The meaning of a normal distribution also came up and can be understood in the context of reasoning I have heard twice lately: "My method of testing is valid because it produced a normal distribution." I most recently heard this from someone administering a law exam to people with widely varying knowledge of English. The normal distribution means nothing about the validity of the test. My guess is that what she was testing was the ability to understand English. The normal distribution fixation is particularly odd. If the students in the class are normally distributed then, hopefully, the test result will reflect that. On the other hand, getting a normal distribution does not mean the same is true of the class itself. In fact, a normal distribution could just as easily cause concern about the test. Normal distributions are, however, convenient when grades must be assigned.

And now back to logic. Remember your high school math classes. Some teachers said to show your work and then gave you credit if you got everything thing right except, say, the final step. Others just machine graded.The problem is this. In most complex math problems there are many ways to get a wrong answer. Some reveal that the test taker did not have a clue. Some reveal that the test taker forgot to carry the one on the last step. The machine grader gives them the same credit although their knowledge and understanding are quite different. The teacher who requires the student to show his or her work makes a distinction because there is a distinction. Of course, the same is true in law where the issues are not simply complex but more nuanced.

This also relates to the point that students see only about 66% of what goes into teaching. Suppose you give a machine graded exam and there are 10 reasons that could explain a wrong answer. If most of the students are getting it wrong for the same reason, it suggests an opportunity to improve one's teaching the next term. (Unless, of course, the goal is not really to teach but to get a good distribution.) I assume the machine graded test givers just plow along without pin pointing the problem which may reflect their teaching as much as student diligence.

The all time prize for irrational testing actually goes to essay test givers who say something like "Answer 3 of the next 5 questions." There are many combinations of 3 out of 5 and each one represents a different test.
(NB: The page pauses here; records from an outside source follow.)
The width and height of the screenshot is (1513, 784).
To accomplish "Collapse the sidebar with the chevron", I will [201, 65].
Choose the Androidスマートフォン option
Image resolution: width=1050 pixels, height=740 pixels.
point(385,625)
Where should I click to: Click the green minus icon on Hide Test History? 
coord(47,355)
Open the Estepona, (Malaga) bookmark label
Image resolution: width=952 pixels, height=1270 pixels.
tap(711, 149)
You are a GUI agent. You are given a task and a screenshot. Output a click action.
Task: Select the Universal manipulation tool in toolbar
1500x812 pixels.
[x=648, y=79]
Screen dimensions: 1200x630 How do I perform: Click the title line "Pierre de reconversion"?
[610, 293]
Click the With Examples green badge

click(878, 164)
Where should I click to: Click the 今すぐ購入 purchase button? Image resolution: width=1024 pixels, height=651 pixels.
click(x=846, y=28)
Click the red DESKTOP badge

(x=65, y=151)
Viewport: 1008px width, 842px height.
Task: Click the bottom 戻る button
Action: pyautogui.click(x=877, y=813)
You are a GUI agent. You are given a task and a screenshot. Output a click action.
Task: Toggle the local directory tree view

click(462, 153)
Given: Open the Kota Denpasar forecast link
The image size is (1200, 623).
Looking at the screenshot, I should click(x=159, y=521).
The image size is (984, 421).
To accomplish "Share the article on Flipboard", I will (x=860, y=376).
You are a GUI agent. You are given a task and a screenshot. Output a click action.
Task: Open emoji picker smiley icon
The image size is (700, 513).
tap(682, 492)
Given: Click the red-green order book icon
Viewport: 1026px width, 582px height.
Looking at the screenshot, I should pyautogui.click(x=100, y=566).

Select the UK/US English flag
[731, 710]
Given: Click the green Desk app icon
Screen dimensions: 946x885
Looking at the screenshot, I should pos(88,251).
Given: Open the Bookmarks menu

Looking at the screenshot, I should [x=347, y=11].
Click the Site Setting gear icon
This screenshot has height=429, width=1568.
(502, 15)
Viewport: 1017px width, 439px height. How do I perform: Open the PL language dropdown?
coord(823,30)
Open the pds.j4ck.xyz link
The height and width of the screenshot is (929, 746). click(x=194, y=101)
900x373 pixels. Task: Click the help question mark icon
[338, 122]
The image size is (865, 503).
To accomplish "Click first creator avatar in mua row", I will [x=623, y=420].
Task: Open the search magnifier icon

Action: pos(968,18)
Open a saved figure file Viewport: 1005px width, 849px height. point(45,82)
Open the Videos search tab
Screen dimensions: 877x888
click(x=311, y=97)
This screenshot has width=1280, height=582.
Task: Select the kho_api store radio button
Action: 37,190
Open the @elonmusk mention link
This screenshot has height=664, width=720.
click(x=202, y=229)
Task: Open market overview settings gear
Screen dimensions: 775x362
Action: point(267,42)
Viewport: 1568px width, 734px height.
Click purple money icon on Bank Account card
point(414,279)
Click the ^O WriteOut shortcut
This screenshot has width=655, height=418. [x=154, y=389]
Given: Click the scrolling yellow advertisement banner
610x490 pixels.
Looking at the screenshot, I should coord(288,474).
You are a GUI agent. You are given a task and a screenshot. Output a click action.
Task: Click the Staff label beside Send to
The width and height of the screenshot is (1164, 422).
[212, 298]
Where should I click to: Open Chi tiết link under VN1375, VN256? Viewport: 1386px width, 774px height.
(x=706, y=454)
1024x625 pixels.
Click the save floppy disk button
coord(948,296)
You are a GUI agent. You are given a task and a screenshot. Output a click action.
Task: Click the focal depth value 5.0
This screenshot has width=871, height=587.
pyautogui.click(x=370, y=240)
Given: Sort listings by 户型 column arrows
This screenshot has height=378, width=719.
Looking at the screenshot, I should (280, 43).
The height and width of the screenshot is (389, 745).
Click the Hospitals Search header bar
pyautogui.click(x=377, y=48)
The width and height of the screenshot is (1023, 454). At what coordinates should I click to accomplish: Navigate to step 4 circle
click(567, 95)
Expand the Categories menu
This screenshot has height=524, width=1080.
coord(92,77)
In addition, a student could get an 80 of 100 on all five and do worse than a student who scores and 85 on three but would have scored a 60 on the other two. Pretty simple, right? This is, however, popular with the students and you know where that can lead.

I would not want to confuse causation and correlation but there is pattern. All of the reasoning that, at least to me, seems in error does make the lives of those making the errors easier. Could it be that reasoning is driven by convenience and self-interest?